Л. Абрамян: Если обратиться к Австралии, там священные места, где проводятся обряды и куда женщинам запрещён доступ, имеют свои особые пейзажные мотивы. У первобытного человека были свои эстетические вкусы.
М. Родин: Я так понимаю, Армения – это не единственное место, где это всё встречается.
Л. Абрамян: Разумеется, нет.
Интересно, что сюжеты иногда переносятся из одного пейзажного места в другое, скажем, создаётся в горной местности, а потом переносится в другое место, где нет гор.
Или дверь Мгера, героя эпоса «Сасунские безумцы». Мгер был заточён в пещере. Эта дверь в окрестностях города Ван в Турции.
Когда расшифровали урартскую письменность на этой двери, оказалось, что это ворота Халди. То есть эпос приспособил нечто, что было в другой культуре, Халди, главный бог, который живёт внутри горы. Но там нет пещеры: это дверь внутрь горы.
М. Родин: Здесь мы начинаем видеть, как человек начинает преобразовывать ландшафт.
Л. Абрамян: Это ещё ничего: рядом с Ваном горы есть. Но дальше мы поговорим о зиккуратах: там гор нет. Человек строит их, как горы.
«Зиккурат» происходит от слова, которое означает вершину, в том числе вершину горы. Вавилонская башня тоже зиккуратного типа, три варианта, которые сделал Брейгель. Там внутренностей, вроде-бы нет.
М. Родин: По этой теории получается, что зиккураты строили, как воплощение гор. Человек как бы переносит кусок ландшафта себе.
Л. Абрамян: Человек строит искусственную гору там, где нет гор. Это связано с мифологией вокруг богов, фараонов. Вначале делались там, где горы, а потом – в пустыне. Также вещи, создававшиеся в горах, переносятся в другие места. Скажем, чудовище, которое заточено в лабиринте. Из горного сюжета оно переходит в сюжет в низменности. И вид лабиринта даже меняется. Первые одновходовые лабиринты – пещерные. Там чудовище и содержалось.
Кстати, в пещере на вершине горы Масис (тогда она ещё не была Араратом) считается, что закован в цепи принц Артавазд, вредитель, который может разрушить весь мир. Собаки лижут его цепи, и они утончаются. Но каждый новый год, а по другим традициям каждое воскресенье, все мастера, имеющие дело с металлом, кузнецы, а в других местах даже золотых дел мастера, бьют по наковальне и укрепляют цепь. Так же, как и Прометей недаром с Кавказа.

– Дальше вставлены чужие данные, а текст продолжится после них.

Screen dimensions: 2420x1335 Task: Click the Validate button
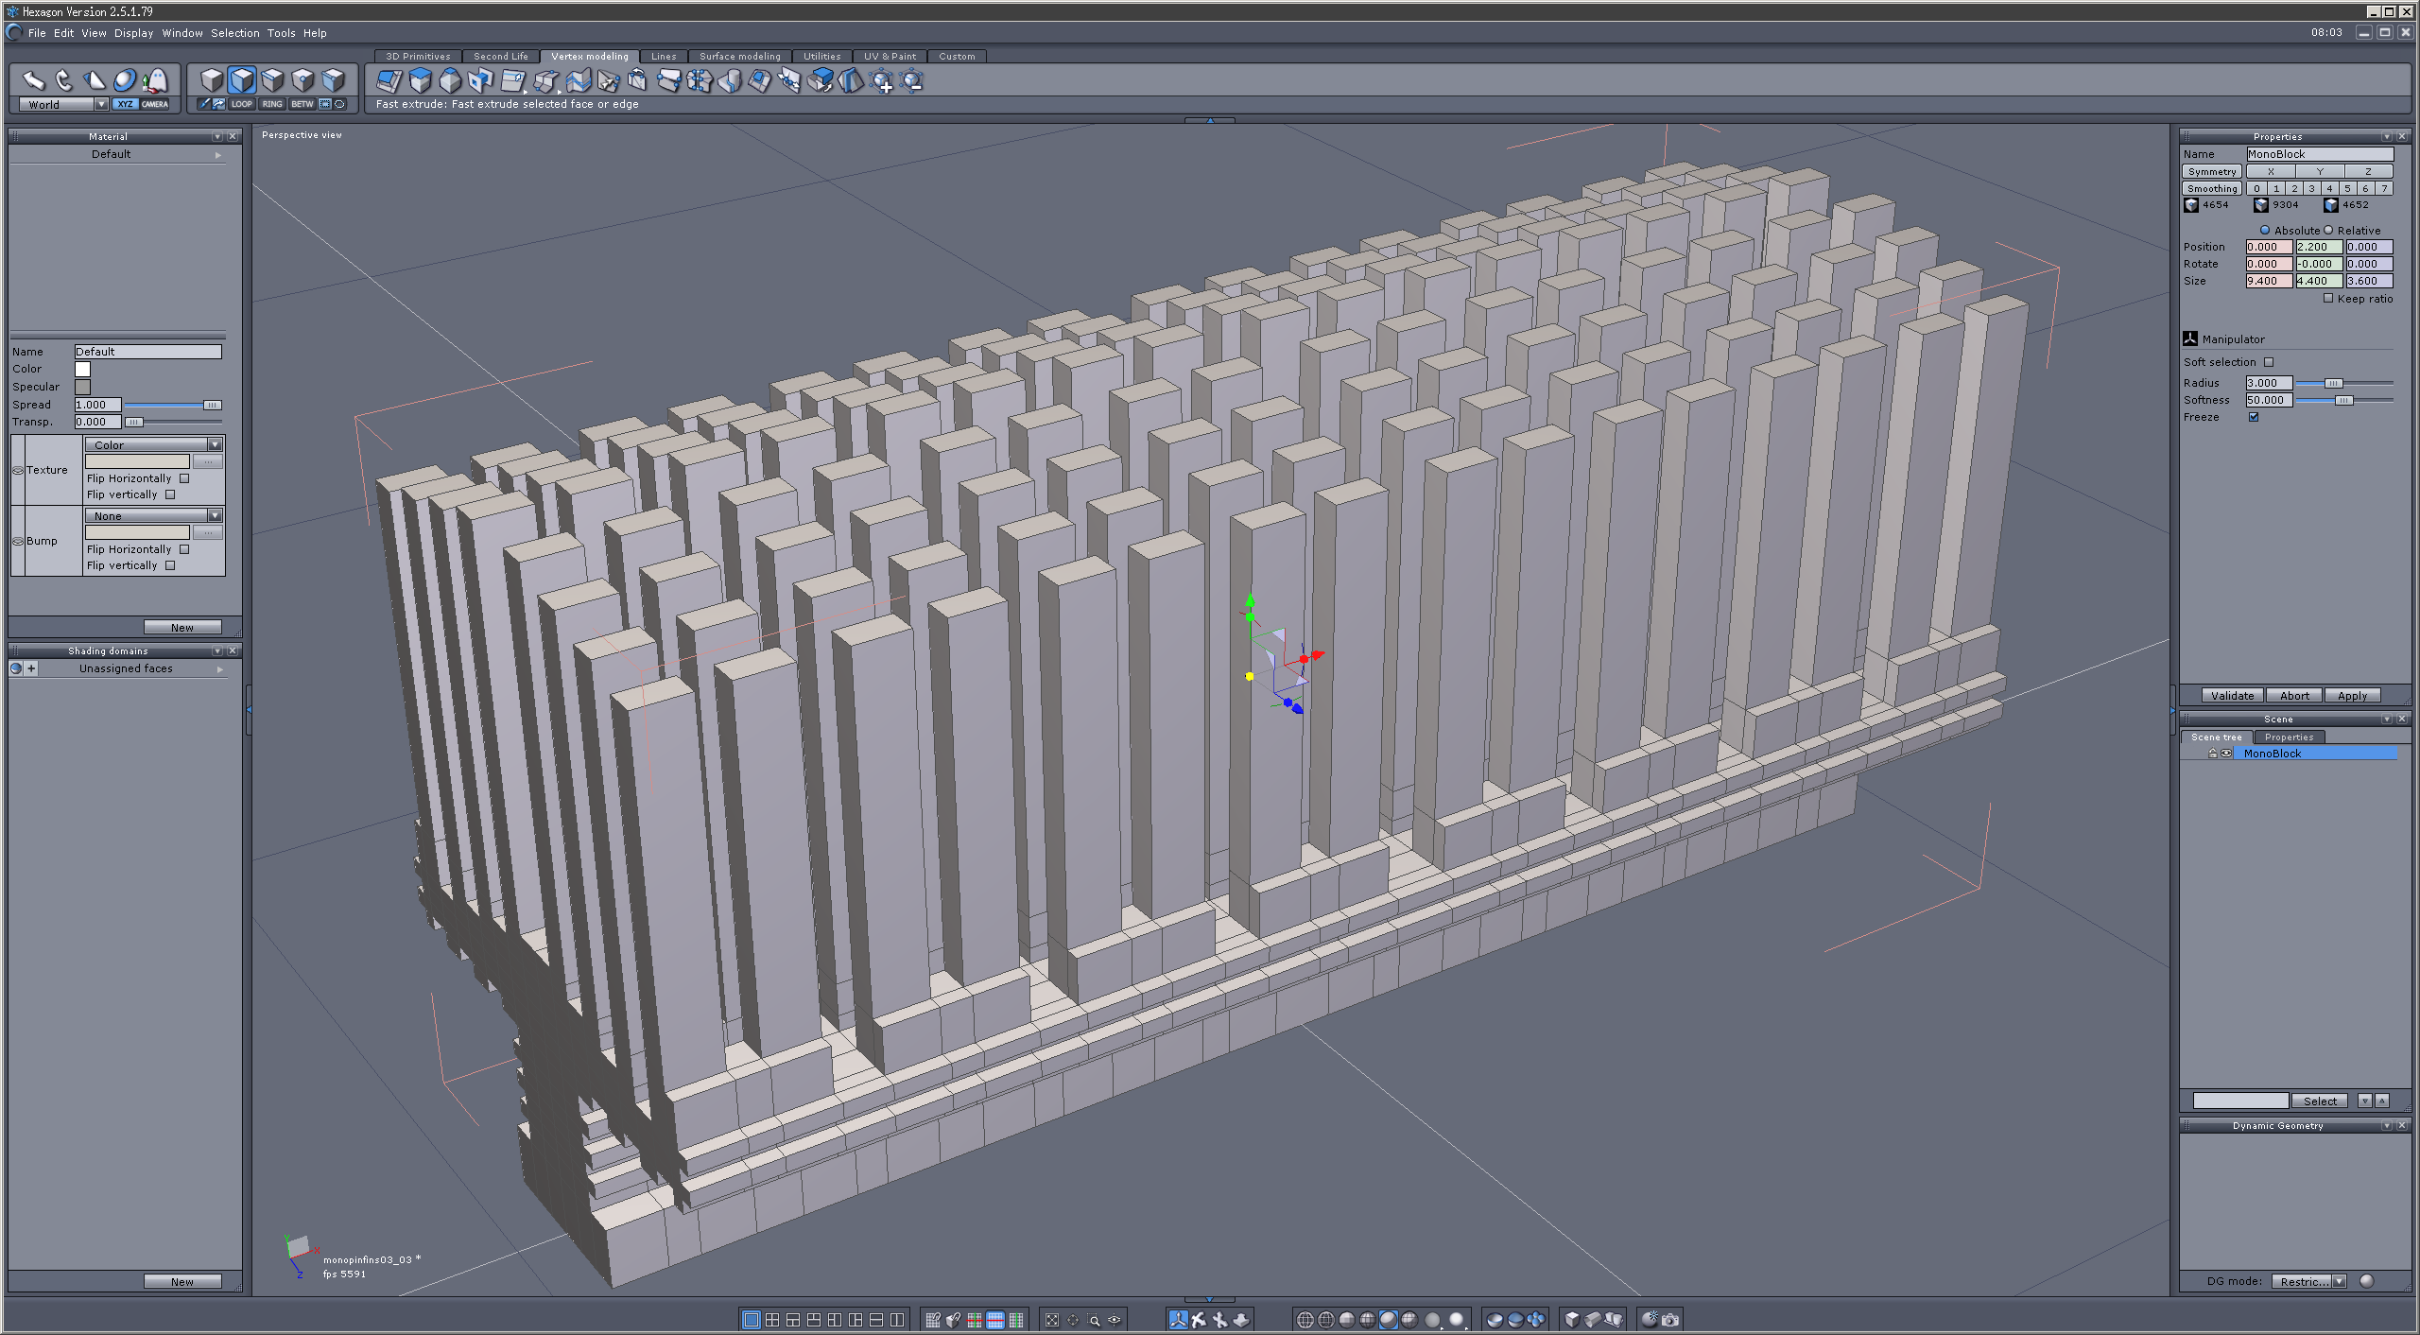[2232, 695]
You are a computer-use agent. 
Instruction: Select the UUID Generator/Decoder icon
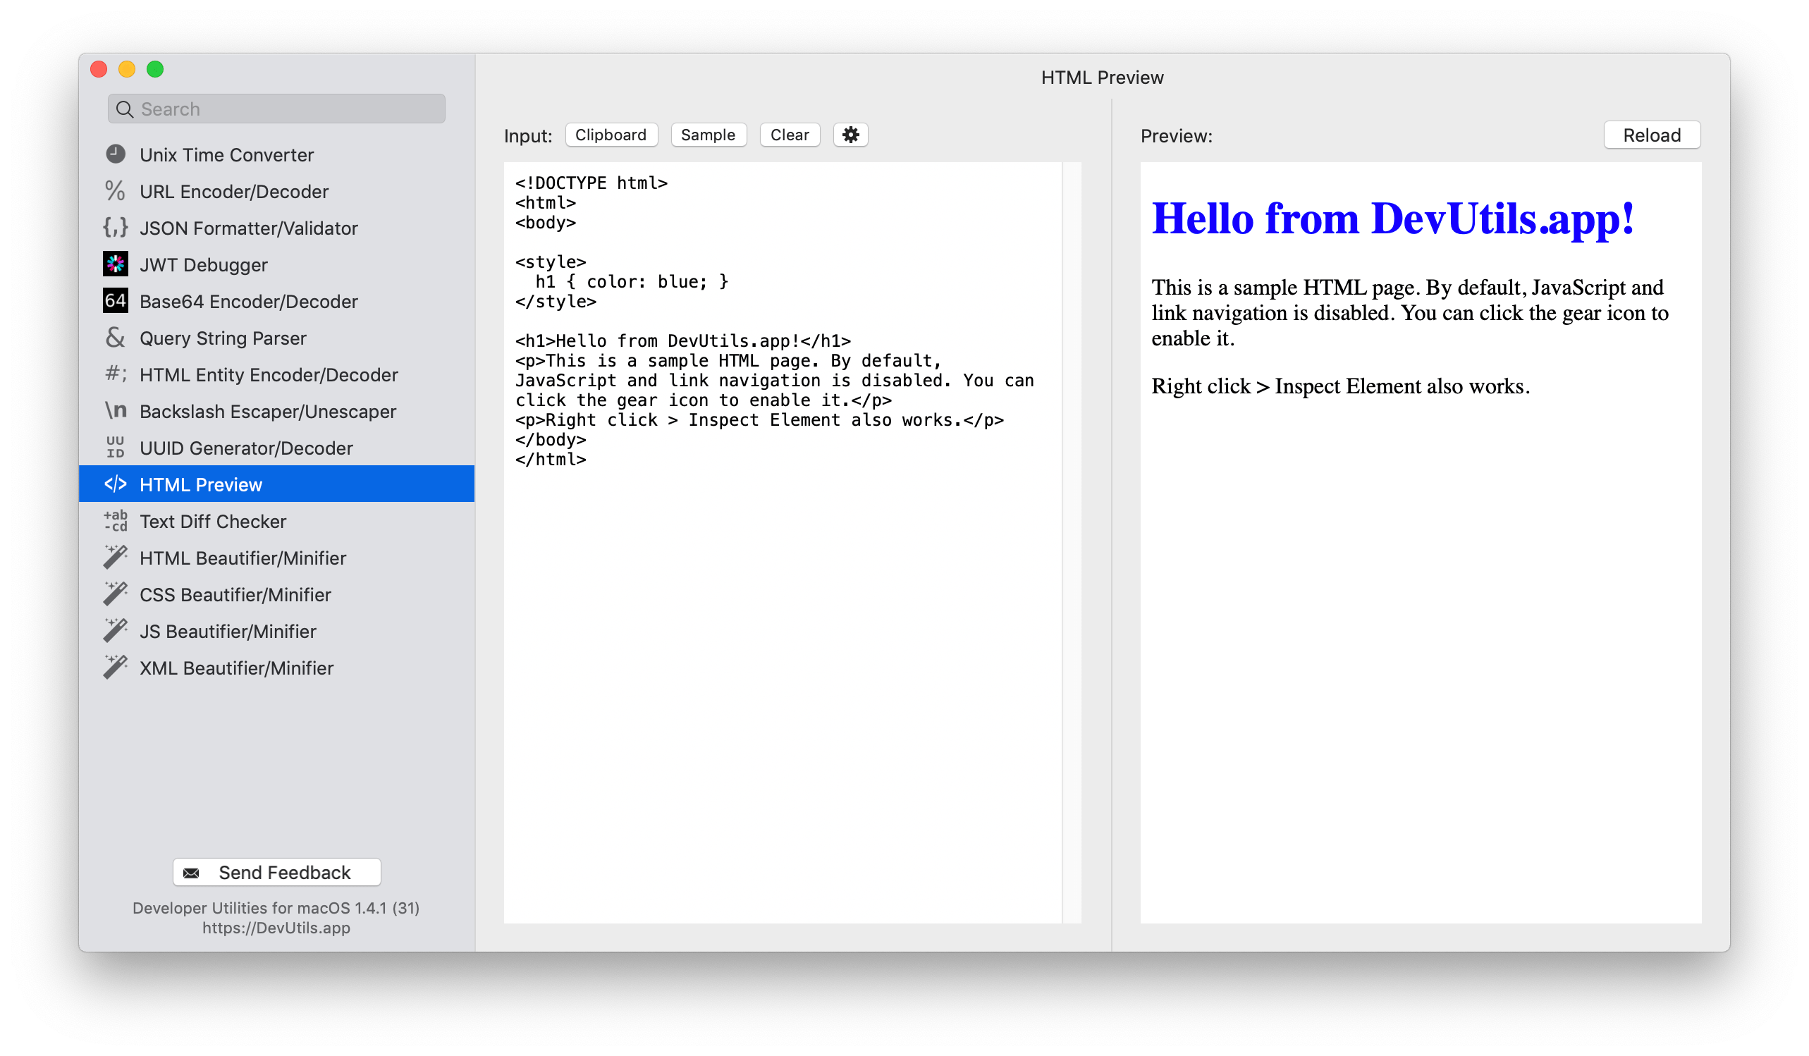116,447
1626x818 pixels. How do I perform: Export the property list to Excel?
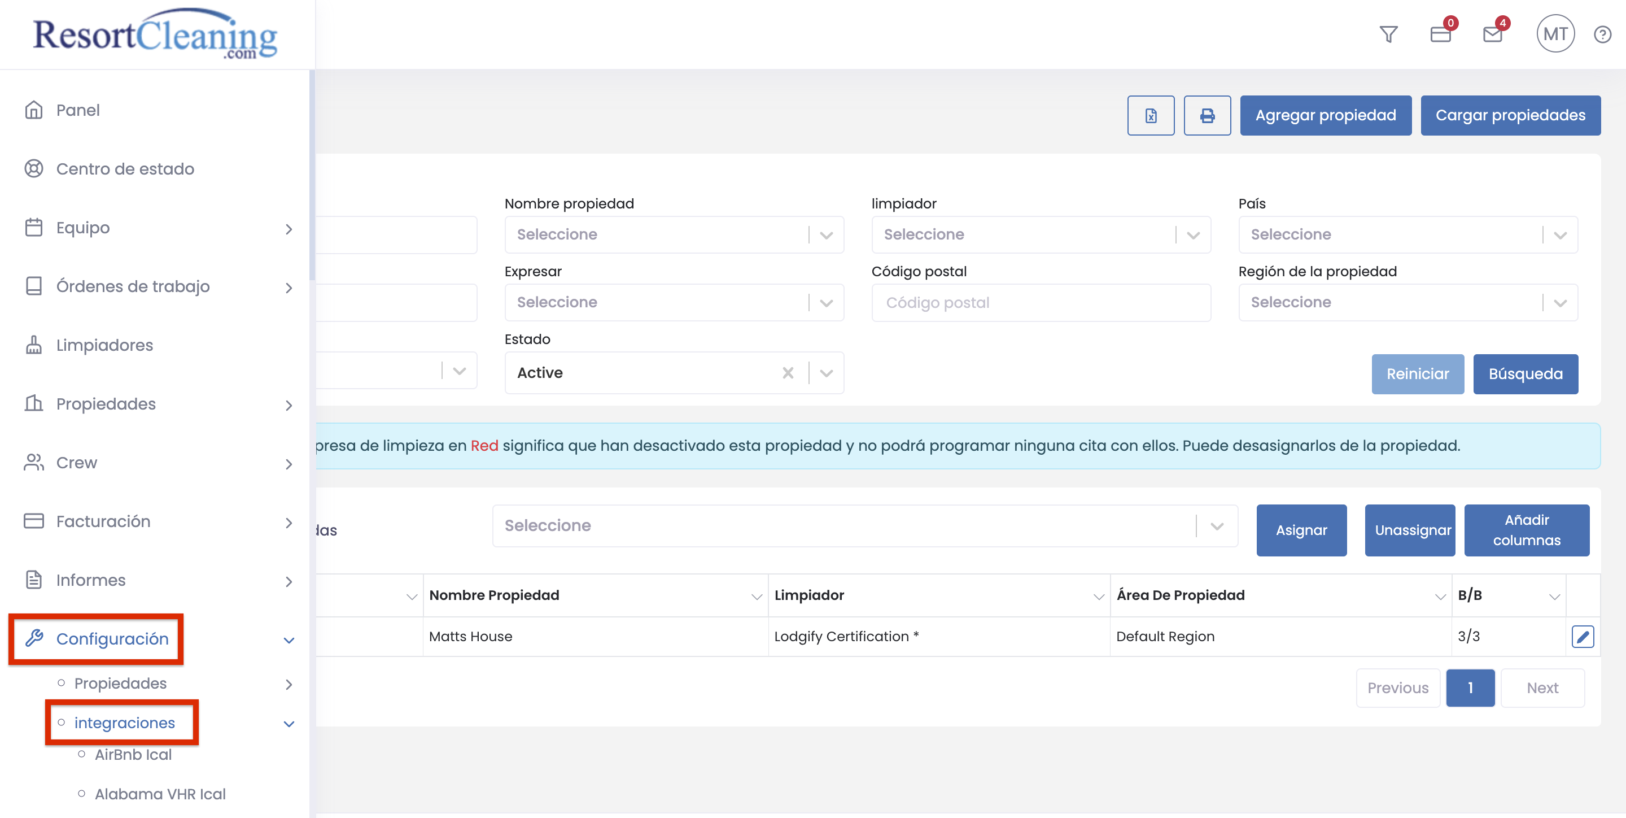coord(1151,116)
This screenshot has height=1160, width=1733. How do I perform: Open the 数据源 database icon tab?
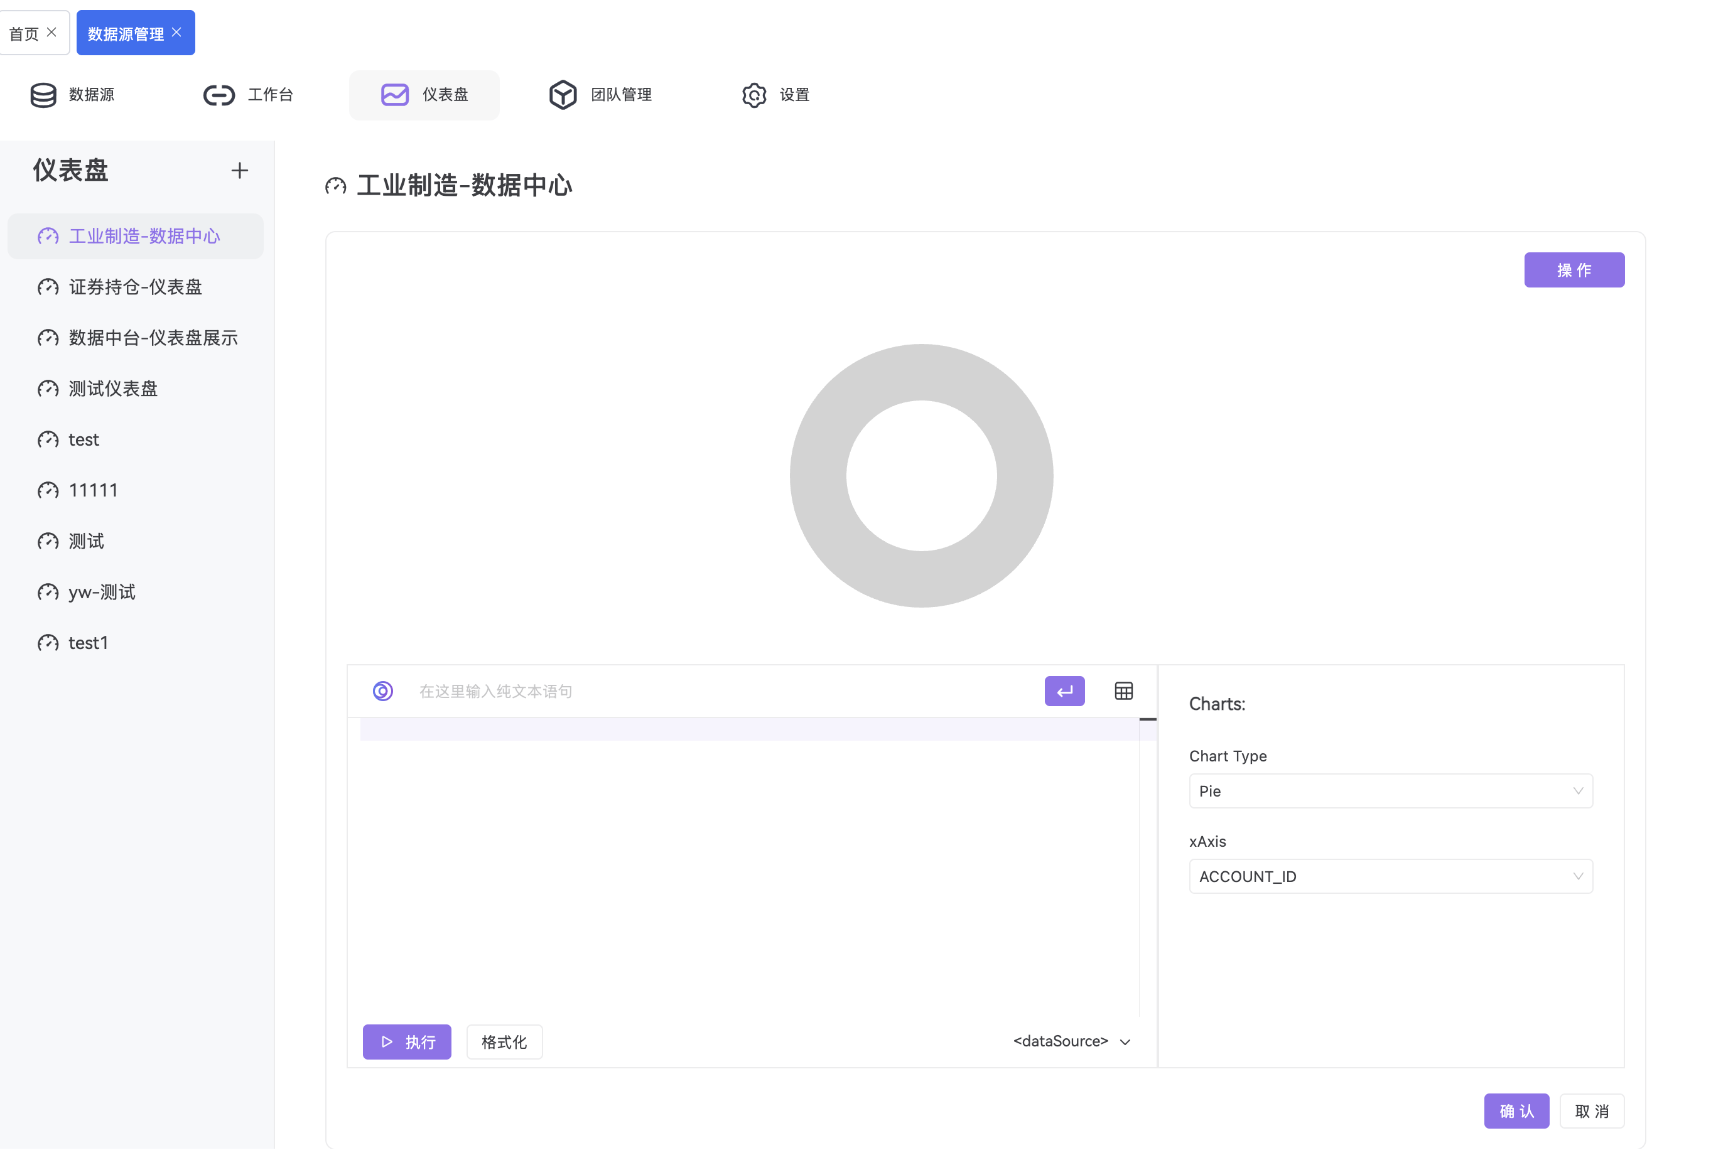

Такие сюжеты мы можем видеть и на равнинах, уже в другого типа лабиринтах. Видимо, люди переносят эти мифы с собой. Я даже полагаю, что по тому, где такого типа лабиринты встречаются, у этрусков, например, считать, что происхождения они кавказского.
М. Родин: Как минимум, горного.
Л. Абрамян: Да, хурритского. Есть такое предположение. Меня поддержал Вячеслав Всеволодович Иванов: он тоже увидел в разных этрусских культурных артефактах абсолютное сходство с переднеазиатскими глиняными вещами. Более того, генетики обнаружили, что гены этрусков восходят к Ближнему востоку. Особенно этрусских коров. Там нужно делать массовые замеры, а кости не дают. Тем более, кости – это знать. Неизвестно, кем были люди, которые там жили. Люди приносили с собой ландшафтные темы и строили разные вещи, чтобы они действовали.
М. Родин: Гора – самый простой ландшафтный элемент, который можно построить. Но, я так понимаю, вы встречаете и более сложные ландшафтные святилища.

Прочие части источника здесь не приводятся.